Brian L. Carter, Latham, Steele, Lehman, Keele, Ratliff, Frieje & Carter, Tulsa, Oklahoma, for Defendant/Appellee.


¶1 The controversy in the District Court centered on whether the insurer's policy excluded statutory treble damages pursuant to 47 O.S.2011, § 10-103 because of an exclusionary clause for punitive damages in the policy. The trial court stated the treble damages were punitive in nature and excluded by the policy. We agree, and affirm the District Court.

I. The Controversy

¶2 Ikia Pope and Brandi Powell were in a motor vehicle collision. Pope left the scene of the collision. Powell alleged Pope drove a vehicle owned by third parties who gave permission for Pope to drive the vehicle. Progressive Direct Insurance Company insured the vehicle driven by Pope.

¶3 Powell made bodily injury and property damage claims with Progressive Direct Insurance Company (insurer). Powell asserted she was entitled to treble property damages pursuant to a statute which states as follows.

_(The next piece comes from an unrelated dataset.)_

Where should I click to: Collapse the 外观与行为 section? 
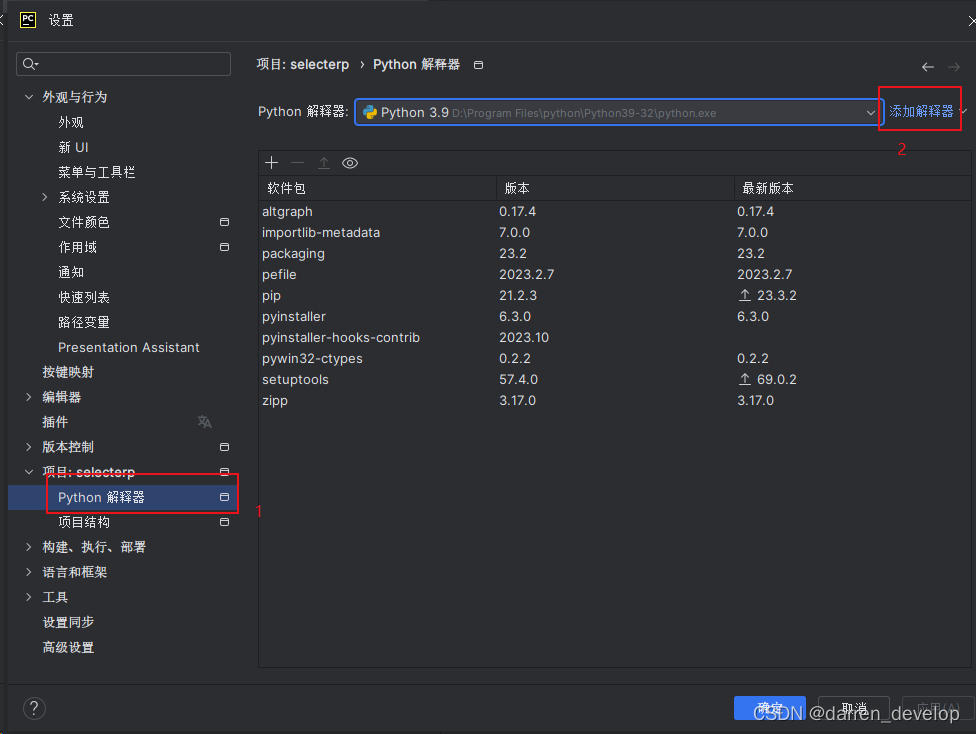click(x=28, y=96)

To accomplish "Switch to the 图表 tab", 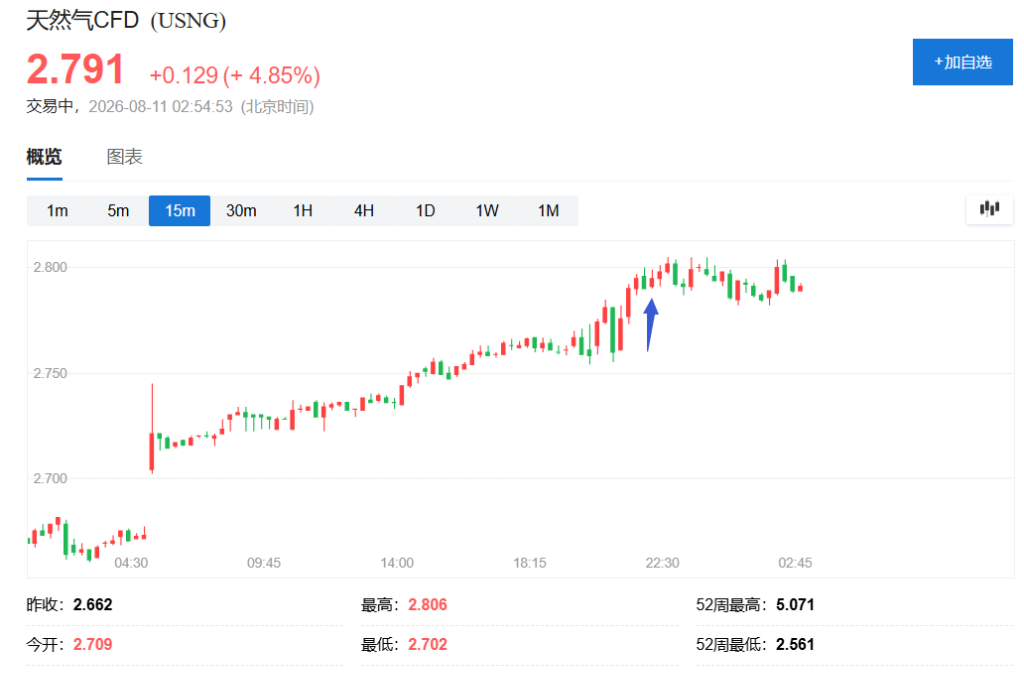I will pos(124,157).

The driver of any vehicle involved in an accident resulting only in damage to a vehicle which is driven or attended by any person shall immediately stop such vehicle at the scene of such accident or as close thereto as possible but shall forthwith return to and in every event shall remain at the scene of such accident until he has fulfilled the requirements of Section 10-104 of this title. Every such stop shall be made without obstructing traffic more than is necessary. Any person failing to stop or comply with said requirements under such circumstances shall be guilty of a misdemeanor and upon conviction thereof shall be punished by a fine not to exceed Five Hundred Dollars ($500.00) or by imprisonment in the county jail for not more than one (1) year, or by both such fine and imprisonment. In addition to the criminal penalties imposed by this section, any person violating the provisions of this section shall be subject to liability for damages in an amount equal to three times the value of the damage caused by the accident. Said damages shall be recoverable in a civil action. Nothing in this section shall prevent a judge from ordering restitution for any damage caused by a driver involved in an accident provided for in this section.

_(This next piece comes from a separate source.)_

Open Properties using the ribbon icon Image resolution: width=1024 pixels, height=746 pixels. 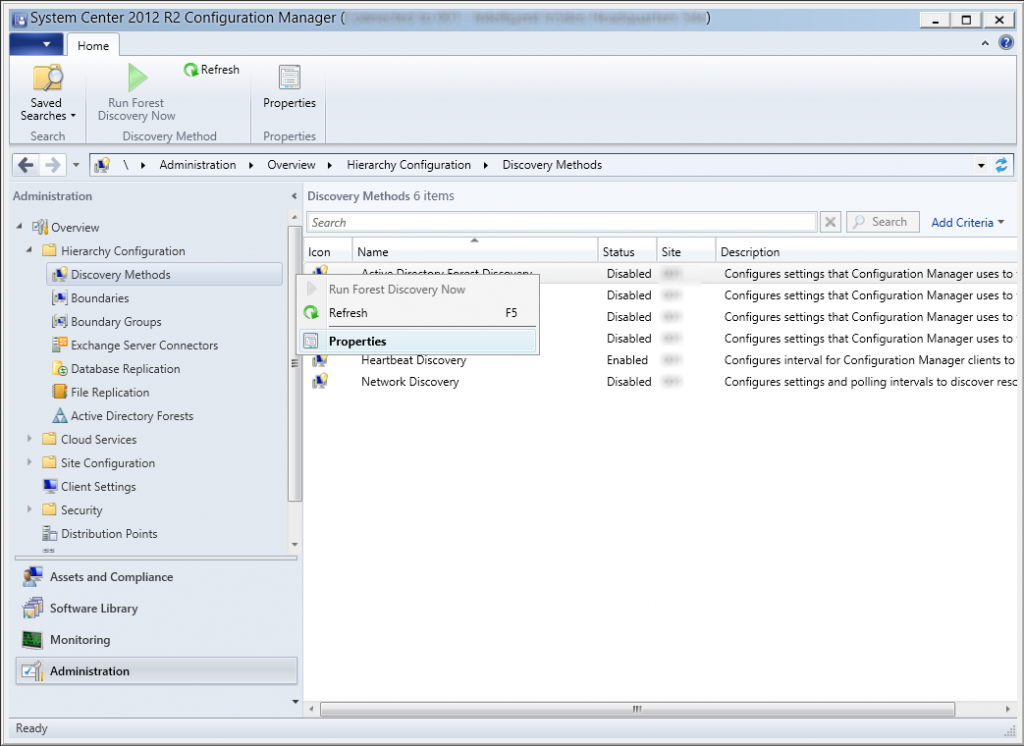click(x=288, y=78)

47 O.S.2011, § 10-103 (emphasis added). Powell relied upon the language stating "any person violating the provisions of this section shall be subject to liability for damages in an amount equal to three times the value of the damage caused by the accident." The parties indicate Pope "pled no contest to criminal misdemeanor charges ... including a violation of 47 O.S. § 10-103."

¶4 Progressive Direct Insurance Company (insurer) filed a District Court petition for a declaratory judgment, and alleged treble damages pursuant to 47 O.S.2011, § 10-103, did not apply to its insurance policy. Powell filed an answer, cross-claim against Pope, and a third-party petition against third-parties who were the alleged owners of the vehicle Pope was driving.

¶5 Insurer filed a motion for summary judgment for an adjudication whether the insurance policy required indemnification for treble damages pursuant to 47 O.S.2011, § 10-103. Powell filed an objection to insurer's motion. Powell disagreed with insurer's interpretations of the insurance policy and 47 O.S. § 10-103, as well as the insurer's factual valuation of damage to Powell's vehicle. Insurer filed a reply supporting its motion for a summary judgment.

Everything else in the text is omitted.